The old sites and SPG's are then security "zombies" from a group membership point of view. All granting of collective permissions is made by member management of the new OG's, and by granting permissions of those OG's onto the resources of the old sites.
OG group : TEAMA (https://ourtenant.sharepoint.com/sites/TEAMA)
SP Site : TEAMA (https://ourtenant.sharepoint.com/sites/BU/TEAMA)
...somehow the two could link so they didn't have "separate" SharePoint sites...
So from what you're saying the connecting of these is en essence to do with assoication by security group permissions rather than some fancy magical merge...
- Lawrence DuffJan 04, 2018Brass Contributor
The "connecting" piece, i.e. in addition to permissions, can only be achieved thus far by some form of linky type navigation integration. Intertwining the menus on one site and the other, giving the appearance of merging the two, sort of thing.
The one suggested above was to use Teams. A Team has its intrinsic new OG site. And this is the site that the link on the Team tab called "Files" goes to. But you can add another tab to the Team called Old Files and link that to the old classic SP site.
Then on the left nav / quick launch of both old and new sites put all the same menu items / links on both old and new sites. You could indent the old and new libraries on the menu one above the other. So the Contoso scenario might look like this: -
V Documents
Old Documents
V Finance Docs Library
Old Finance Docs Library
If the user clicks on "Old Documents" they're taken to the "Old Documents" library on the old site. But because the left nav / quick launch menu looks identical on both old and new sites, they don't perceive the click through as a site-to-site navigation. Rather the old library looks like a sub-folder of the new library, and the click through appears as merely navigating to the sub-folder in the same site. (That visual trick / technique is quite useful for when you hit the 5000 limit on libraries too, splitting out the biggest root level folders into their own libraries and indenting them below the original library on the left nav / quick launch from whence they came).
And if the permissions setup is done as above and doesn't hinder them, they might, as one user said to me, wonder if the migration has already been done: "Why did you bring the old folders over into a sub-folder of the new library? Couldn't you have copied them to the root?"
No, of course, the users, or me, or someone has still got to lift those folders across. This is not a "magic merge" or groupification / teamification upgrade of an old "classic" SP site. That's what we're waiting for from Redmond. But at least Teams, the menu interleaving, and permissions tricks gives the perception of progress, integration, and old-new hybrid-ity quite early on in the project.

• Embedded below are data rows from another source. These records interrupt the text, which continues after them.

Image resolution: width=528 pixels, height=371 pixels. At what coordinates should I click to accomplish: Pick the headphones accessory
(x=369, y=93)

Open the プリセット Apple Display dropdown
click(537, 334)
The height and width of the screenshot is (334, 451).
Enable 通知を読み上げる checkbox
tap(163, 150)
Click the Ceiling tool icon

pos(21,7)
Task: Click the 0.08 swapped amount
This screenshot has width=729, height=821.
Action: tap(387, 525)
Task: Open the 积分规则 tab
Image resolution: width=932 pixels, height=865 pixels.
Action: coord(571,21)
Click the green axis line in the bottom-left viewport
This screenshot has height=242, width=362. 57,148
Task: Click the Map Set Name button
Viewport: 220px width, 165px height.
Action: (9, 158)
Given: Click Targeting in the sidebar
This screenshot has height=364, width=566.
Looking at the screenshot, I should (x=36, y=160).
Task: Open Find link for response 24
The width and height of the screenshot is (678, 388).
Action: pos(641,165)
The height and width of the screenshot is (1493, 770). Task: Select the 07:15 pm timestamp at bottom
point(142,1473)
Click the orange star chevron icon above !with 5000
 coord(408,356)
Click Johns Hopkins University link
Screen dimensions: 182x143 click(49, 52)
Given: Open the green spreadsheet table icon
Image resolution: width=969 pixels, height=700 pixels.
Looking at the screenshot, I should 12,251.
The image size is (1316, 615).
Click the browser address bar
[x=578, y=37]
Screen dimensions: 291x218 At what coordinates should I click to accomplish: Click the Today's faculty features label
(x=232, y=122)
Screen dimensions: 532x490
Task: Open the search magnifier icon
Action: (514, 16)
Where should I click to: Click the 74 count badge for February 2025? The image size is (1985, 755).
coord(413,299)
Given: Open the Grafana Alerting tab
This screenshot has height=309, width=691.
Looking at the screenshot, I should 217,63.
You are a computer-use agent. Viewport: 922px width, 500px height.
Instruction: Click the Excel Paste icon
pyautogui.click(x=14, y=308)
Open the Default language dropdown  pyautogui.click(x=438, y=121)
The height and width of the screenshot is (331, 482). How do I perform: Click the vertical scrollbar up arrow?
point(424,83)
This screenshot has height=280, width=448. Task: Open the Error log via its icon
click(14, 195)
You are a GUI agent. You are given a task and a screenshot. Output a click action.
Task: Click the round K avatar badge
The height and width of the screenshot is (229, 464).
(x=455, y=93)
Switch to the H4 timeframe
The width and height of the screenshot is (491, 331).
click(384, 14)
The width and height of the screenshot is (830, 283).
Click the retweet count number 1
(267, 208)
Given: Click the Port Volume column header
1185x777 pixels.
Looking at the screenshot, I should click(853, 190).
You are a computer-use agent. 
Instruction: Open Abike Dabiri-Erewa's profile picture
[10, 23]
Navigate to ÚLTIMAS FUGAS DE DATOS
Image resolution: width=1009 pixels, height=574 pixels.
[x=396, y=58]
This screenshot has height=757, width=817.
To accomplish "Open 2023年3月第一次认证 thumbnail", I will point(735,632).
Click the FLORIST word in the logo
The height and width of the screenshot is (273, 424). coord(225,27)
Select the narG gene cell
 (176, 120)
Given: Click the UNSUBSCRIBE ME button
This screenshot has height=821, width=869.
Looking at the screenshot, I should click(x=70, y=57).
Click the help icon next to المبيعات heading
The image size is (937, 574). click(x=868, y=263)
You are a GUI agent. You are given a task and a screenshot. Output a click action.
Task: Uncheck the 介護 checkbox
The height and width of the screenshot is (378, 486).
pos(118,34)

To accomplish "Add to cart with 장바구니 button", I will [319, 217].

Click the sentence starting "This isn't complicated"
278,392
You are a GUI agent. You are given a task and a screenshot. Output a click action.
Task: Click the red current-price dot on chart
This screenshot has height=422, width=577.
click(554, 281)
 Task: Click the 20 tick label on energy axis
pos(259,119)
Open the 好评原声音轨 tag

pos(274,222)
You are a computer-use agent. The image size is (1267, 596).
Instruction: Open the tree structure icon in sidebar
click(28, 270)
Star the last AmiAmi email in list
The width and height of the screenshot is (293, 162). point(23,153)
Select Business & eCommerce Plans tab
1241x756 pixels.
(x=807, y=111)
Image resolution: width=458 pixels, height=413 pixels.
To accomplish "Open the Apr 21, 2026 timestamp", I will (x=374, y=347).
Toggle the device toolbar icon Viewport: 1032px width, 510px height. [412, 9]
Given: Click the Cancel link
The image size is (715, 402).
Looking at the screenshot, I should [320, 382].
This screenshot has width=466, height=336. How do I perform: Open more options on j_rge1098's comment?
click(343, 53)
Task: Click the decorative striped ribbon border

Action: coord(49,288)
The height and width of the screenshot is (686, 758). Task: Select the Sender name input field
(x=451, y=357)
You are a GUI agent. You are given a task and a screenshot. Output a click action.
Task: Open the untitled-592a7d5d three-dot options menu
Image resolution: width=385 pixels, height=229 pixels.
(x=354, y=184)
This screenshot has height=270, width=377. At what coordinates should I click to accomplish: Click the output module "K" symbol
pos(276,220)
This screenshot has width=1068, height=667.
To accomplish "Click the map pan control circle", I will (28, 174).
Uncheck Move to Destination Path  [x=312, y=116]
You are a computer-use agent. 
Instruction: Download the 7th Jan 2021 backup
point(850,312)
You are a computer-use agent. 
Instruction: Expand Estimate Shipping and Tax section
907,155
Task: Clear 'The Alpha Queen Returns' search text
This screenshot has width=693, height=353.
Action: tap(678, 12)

On the subject of the so-and-so's getting the actual job done, looks like they've missed the "this year" deadline. I suspect it might be quite a bit trickier than they thought. The new OG site and old "classic" site are two totally different SP site templates. The project to deliver the new OG sites was probably all done in an Agile/ Scrum-ish sort of way, with no-one lifting their head above the tactical parapet of the new OG world user story backlog to ascertain what strategic chaos it might cause for migrating / upgrading from the old world.